Pitch : Deux jeunes personnes se rencontrent en soirée. Même leurs prénoms indiquent qu’ils sont faits pour s’aimer : Roméo et Juliette. Peu de temps après, ils s’aperçoivent que leur fils Adam est atteint d’un cancer.
Lire le résumé d’un tel film avant d’aller le voir au cinéma est dangereux : certes nous en apprenons le sujet, mais ni le genre ni l’ambiance générale de l’œuvre n’y sont indiqués. Ainsi nous redouterions un autre « le petit Prince a dit » (Christine Pascal, 92), film douloureux, effleurant le thème de la maladie chez l’enfant d’une manière résignée et insoutenable, comme si Lars Von Trier était passé par là.
Une fois le film visionné, on se rend compte à quel point ce second film de Donzelli est loin des préjugés qui prédominaient jadis, et à quel point les mots sont difficiles à trouver pour le caractériser. Le genre ? Un drame, bien sûr, étant donné le sujet… Pourtant certains auraient envie de marteler le terme dangereux de « comédie » jusqu’à ce qu’on le valide définitivement. Le spectateur, tantôt larmoyant, tantôt rigolard, passe d’une ambiance à l’autre tandis que les auteurs nous livrent avec envie un brin d’histoire qu’ils ont réellement vécu.

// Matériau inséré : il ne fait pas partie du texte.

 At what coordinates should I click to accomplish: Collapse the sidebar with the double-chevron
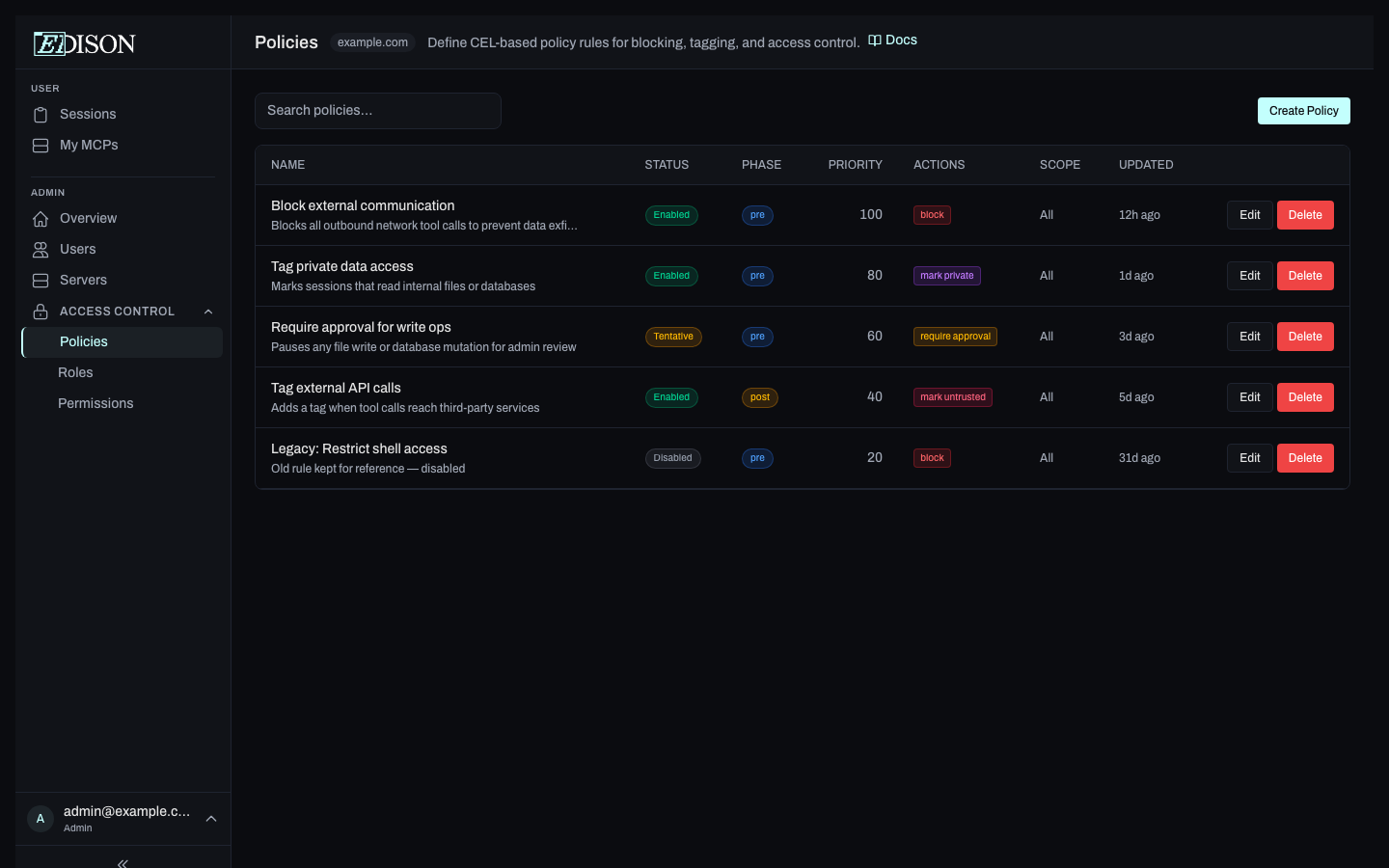(x=122, y=861)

La guerre n’est donc pas seulement déclarée contre la tumeur d’Adam, elle est déclarée contre tout systématisme, toute idée préconçue, toute façon évasive de profiter de cette douce vie. D’ailleurs les deux personnages principaux sont des jeunes gauchistes très libres qui arrivent à gérer leurs énormes problèmes en même temps que les maladresses de leurs amis ou de leurs parents. Cette liberté est visible partout, en douceur : une liberté dans l’approche des symboles (tellement lourds parfois que cela devient onirique), dans la mise en scène, dans les élans d’émotion et de comédie. Liberté burlesque : quand le téléphone sonne, toutes les têtes se retournent en même temps. Liberté sonore : les musiques retentissent sans arrêt, de manière inopinée. Liberté esthétique : les couleurs jaillissent tout au long de l’œuvre, et même, lorsque les personnages prennent le train qui les conduit vers une destinée funeste, ils observent un arc-en-ciel par la fenêtre.

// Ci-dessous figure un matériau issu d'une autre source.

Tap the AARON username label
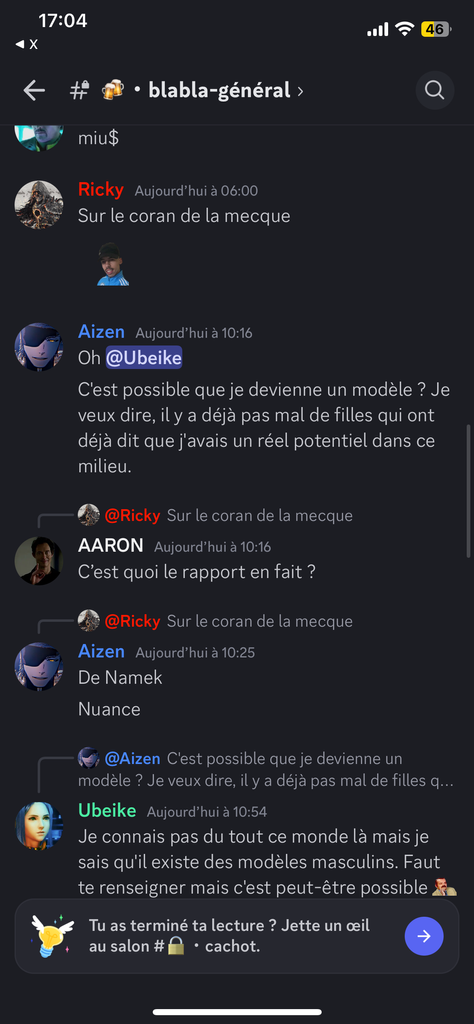Viewport: 474px width, 1024px height. pyautogui.click(x=110, y=546)
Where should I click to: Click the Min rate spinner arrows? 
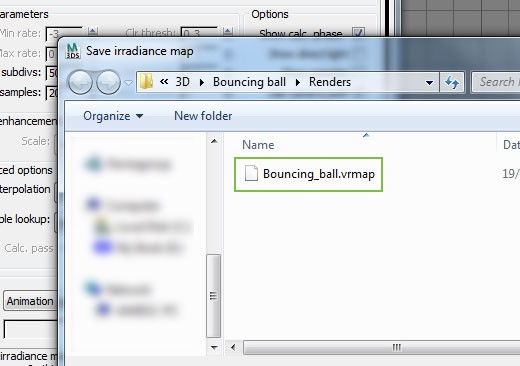click(x=93, y=32)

Il est donc évident que Donzelli et Elkaïm (co-auteur, compagnon du chemin de croix), font souffler un vent de « nouvelle vague » sur l’écran. Certains pourraient critiquer le jeu fragile des comédiens dans certaines séquences, mais l’ombre de Rohmer plane et ne rend que plus fort cet effet de style. La « nouvelle vague » transparaît aussi dans le choix des personnages jeunes et modernes, un montage stimulant, une voix off redondante…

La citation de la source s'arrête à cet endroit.